Grape vines self-pollinate, they have both male and female reproductive characteristics and don’t need bees for pollination.

A notable exception to the rule. But what many people don’t know is that flowering grape vines have the most delicious faint fragrance. Unworldly at dawn on a still morning.

Hawkshead Vineyard - Flowering

The University of British Columbia scientists have traced the fragrant scent of grapevine flowers to pollen grains stored in the anthers, contrary to common perception that petals alone produce perfume. They identified a gene that produces and regulates the fragrance from the vines' tiny clusters of green blossoms.

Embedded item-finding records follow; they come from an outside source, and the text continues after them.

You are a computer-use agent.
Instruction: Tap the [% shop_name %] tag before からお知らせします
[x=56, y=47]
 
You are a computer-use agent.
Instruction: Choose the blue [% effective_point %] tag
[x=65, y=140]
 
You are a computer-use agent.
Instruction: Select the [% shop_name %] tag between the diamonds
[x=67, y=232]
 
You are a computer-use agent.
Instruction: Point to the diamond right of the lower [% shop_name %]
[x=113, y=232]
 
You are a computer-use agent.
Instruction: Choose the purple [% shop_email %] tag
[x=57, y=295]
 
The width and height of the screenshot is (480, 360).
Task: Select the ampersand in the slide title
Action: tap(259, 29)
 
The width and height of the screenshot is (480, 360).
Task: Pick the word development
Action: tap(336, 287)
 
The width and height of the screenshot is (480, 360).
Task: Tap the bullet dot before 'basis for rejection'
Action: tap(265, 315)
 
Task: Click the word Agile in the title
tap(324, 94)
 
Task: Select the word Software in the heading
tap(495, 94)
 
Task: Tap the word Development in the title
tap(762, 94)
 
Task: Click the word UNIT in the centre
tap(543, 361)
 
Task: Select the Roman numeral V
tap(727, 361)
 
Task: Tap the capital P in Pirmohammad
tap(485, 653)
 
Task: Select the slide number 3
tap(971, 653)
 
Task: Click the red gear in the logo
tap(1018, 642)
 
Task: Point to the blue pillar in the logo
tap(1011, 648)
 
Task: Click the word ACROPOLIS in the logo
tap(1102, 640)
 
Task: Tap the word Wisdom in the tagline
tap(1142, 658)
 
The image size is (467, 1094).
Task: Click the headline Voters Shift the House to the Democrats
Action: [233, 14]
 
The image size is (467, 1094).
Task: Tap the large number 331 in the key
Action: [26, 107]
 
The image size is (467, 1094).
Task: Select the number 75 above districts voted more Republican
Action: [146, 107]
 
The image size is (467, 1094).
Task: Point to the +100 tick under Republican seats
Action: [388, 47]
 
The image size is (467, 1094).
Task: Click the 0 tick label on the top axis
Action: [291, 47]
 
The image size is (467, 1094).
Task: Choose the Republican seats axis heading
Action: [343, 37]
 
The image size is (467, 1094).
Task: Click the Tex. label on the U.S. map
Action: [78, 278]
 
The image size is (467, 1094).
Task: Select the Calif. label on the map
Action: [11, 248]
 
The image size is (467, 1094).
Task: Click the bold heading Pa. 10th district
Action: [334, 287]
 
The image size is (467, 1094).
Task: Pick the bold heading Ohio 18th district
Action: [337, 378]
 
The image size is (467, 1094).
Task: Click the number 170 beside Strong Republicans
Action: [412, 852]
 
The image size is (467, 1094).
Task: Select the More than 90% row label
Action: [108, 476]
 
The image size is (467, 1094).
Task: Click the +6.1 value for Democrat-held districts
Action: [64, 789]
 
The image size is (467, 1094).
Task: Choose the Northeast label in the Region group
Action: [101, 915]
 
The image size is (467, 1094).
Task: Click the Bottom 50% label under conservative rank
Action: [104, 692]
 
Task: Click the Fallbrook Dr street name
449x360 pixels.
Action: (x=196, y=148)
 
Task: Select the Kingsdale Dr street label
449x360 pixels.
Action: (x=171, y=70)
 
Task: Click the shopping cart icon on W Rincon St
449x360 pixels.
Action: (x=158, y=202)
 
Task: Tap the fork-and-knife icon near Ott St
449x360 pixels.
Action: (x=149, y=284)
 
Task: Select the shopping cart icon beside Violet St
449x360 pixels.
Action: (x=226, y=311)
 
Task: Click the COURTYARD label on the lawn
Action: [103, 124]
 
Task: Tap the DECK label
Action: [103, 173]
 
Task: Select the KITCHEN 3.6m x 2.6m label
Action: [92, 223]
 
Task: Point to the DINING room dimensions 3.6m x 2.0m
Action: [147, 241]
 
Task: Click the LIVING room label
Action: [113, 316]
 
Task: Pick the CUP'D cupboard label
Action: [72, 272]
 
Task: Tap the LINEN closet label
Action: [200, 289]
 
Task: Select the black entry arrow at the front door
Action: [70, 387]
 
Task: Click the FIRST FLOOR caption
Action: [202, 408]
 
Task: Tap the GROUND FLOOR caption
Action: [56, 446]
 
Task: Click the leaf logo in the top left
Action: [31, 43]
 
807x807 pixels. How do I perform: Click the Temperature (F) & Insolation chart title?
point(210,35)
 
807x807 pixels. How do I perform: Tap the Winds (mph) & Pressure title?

"This was a surprise in fundamental plant biology," says Joerg Bohlmann, a Distinguished University Scholar and a professor at the Michael Smith Laboratories. "This discovery gives us strong clues to the origin and evolution of fragrant flowers.”

Scientists believe plants have evolved to produce perfume in order to attract specific types of pollinators while fending off herbivores and pathogens. Flowers such as Roses for example, rely on their petals to produce perfume and attract insects. “But grape flower fragrance serves more as a defence mechanism to protect their male reproductive tissues from predatory insects," says Bohlmann. The team also found that the emission of perfume is light-dependent and is strongest at dawn, possibly to coincide with pollination and predation activities. Well worth getting out of bed for at first light.

Hawkshead Vineyard Bees

This doesn’t mean that bees are not vital to the wine grape industry. In fact, bees are still extremely important to us. Grape vines may not need bees for pollination, but our cover crops and surrounding plants do. Every year a cover crop is planted in our vineyard. This crop comprises many different plants. Those varieties deliver different micro-nutrients that the grape vines might need and also are very important for soil health after the previous growing season. Spending a lot of time working amongst the vines and observing, seeing, smelling and listening ( hear the buzzing bees & insects or the lark nesting in the neighbours meadow) brings us closer to understand and cherish the Natural World around us.